Records for locating displayed items:
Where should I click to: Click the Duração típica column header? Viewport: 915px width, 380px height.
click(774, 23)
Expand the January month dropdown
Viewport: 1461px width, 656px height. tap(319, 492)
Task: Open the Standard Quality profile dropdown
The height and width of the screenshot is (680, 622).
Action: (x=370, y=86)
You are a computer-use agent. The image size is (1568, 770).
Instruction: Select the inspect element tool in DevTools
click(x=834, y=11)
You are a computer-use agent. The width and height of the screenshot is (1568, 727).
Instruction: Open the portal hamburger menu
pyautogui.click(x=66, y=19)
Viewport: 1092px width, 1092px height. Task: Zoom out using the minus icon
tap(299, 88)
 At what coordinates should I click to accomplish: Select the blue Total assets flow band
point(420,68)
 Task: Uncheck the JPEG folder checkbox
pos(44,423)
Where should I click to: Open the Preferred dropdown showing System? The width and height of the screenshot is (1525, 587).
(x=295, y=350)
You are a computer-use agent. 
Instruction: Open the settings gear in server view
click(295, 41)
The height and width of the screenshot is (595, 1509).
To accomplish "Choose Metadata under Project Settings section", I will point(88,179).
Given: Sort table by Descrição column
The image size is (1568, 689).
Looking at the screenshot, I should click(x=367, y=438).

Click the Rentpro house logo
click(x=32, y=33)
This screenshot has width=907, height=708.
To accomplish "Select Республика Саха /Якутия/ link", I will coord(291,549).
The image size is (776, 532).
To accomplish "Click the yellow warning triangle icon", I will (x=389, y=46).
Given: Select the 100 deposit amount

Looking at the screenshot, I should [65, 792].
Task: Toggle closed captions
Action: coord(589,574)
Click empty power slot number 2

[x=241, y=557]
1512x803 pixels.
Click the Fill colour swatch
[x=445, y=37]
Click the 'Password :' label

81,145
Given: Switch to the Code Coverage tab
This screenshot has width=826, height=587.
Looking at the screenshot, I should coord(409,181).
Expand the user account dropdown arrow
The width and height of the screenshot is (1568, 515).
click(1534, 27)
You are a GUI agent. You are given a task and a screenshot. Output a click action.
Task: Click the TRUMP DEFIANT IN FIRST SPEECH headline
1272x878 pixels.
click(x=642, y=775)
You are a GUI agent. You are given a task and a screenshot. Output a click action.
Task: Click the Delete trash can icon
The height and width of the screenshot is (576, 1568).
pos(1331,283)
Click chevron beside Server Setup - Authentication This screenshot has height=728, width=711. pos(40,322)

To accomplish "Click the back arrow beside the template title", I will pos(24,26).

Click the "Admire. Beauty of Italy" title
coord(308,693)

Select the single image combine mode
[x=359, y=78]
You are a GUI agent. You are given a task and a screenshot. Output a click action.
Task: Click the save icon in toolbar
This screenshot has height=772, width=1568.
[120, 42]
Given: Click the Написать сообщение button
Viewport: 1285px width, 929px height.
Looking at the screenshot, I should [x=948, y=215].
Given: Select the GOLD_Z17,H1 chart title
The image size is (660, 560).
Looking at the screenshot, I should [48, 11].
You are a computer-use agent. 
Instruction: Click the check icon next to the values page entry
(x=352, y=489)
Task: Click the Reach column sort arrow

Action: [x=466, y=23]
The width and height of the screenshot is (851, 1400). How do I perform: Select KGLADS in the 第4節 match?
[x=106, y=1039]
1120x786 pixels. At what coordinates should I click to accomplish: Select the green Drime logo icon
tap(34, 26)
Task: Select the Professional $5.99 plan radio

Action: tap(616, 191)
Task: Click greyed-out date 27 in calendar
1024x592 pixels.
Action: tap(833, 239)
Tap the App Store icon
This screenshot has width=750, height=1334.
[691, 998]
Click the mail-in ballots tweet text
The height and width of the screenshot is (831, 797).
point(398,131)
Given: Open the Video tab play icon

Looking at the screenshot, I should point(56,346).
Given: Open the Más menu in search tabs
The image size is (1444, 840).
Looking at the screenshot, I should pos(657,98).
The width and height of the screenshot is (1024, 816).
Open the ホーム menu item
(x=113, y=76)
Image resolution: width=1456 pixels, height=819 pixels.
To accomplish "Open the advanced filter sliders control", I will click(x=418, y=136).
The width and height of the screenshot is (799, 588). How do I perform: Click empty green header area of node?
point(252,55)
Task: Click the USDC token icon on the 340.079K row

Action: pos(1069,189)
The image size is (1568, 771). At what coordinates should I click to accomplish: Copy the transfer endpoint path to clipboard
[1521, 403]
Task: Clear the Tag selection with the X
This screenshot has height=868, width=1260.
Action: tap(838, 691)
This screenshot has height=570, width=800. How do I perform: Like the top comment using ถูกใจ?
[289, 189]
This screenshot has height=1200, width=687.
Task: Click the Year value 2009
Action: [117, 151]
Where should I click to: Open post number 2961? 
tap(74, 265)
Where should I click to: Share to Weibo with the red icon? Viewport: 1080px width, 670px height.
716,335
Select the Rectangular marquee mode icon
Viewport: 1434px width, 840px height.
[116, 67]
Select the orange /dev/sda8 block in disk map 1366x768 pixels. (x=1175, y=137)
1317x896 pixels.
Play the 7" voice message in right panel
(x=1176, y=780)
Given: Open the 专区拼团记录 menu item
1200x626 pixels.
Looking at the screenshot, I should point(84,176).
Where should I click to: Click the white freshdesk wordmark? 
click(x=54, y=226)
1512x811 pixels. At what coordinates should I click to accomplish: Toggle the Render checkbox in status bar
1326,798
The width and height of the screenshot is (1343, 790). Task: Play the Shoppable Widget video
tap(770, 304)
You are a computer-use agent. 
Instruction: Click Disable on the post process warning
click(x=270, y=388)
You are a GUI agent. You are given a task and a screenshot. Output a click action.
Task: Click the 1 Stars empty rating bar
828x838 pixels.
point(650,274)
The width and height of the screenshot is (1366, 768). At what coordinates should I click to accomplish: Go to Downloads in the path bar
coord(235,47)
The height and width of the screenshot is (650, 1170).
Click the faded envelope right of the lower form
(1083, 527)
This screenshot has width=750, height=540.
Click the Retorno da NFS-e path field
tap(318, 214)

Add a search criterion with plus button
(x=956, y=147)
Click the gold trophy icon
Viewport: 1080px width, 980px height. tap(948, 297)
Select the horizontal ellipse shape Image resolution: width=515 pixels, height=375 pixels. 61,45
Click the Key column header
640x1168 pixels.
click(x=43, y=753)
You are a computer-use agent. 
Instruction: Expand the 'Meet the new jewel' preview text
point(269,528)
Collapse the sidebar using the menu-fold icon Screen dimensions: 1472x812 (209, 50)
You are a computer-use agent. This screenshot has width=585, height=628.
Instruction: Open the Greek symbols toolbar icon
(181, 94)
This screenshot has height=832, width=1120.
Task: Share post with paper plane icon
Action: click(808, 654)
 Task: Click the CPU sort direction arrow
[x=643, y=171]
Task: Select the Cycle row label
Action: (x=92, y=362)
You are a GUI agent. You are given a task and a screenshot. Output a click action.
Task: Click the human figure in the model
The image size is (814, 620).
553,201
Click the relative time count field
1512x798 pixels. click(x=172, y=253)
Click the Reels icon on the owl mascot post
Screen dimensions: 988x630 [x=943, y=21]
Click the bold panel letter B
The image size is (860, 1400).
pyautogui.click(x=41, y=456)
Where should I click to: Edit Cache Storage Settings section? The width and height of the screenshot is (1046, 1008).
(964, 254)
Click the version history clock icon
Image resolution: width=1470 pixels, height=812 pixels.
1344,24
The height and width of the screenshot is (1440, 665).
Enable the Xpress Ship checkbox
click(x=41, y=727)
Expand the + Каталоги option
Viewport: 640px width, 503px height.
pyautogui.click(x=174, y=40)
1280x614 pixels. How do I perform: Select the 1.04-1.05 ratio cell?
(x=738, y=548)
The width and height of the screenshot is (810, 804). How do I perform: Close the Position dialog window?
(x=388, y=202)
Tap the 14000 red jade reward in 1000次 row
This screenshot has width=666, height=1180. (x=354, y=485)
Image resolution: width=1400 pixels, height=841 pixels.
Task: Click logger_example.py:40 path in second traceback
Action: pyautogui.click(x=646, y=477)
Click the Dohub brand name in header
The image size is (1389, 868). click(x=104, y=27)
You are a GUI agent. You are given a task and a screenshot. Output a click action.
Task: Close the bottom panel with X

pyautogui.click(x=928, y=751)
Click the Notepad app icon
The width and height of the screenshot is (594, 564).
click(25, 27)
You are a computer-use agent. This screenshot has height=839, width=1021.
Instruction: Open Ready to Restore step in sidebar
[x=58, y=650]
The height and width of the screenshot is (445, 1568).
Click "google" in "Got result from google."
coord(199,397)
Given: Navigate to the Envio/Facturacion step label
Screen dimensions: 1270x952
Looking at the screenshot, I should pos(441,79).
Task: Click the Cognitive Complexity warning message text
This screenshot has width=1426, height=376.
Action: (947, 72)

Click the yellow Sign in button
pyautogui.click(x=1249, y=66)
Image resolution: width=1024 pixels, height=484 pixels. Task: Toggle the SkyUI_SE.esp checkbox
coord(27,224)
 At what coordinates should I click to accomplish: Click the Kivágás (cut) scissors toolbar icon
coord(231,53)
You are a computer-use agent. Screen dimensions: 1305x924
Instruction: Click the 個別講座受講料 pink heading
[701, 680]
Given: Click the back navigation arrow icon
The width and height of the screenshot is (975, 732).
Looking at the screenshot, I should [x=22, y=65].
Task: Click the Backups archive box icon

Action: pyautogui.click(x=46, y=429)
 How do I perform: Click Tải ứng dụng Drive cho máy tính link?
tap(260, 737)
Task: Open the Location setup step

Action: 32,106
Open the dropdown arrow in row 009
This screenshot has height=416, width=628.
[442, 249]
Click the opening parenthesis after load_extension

● Your task: Please copy, unchanged, the lines starting with the one containing "Given: Sort table by Descrição column" and ending with the one containing "will (x=389, y=46).", including both of those lines.

● Result of the task:
Given: Sort table by Descrição column
The image size is (1568, 689).
Looking at the screenshot, I should click(x=367, y=438).

Click the Rentpro house logo
click(x=32, y=33)
This screenshot has width=907, height=708.
To accomplish "Select Республика Саха /Якутия/ link", I will coord(291,549).
The image size is (776, 532).
To accomplish "Click the yellow warning triangle icon", I will (x=389, y=46).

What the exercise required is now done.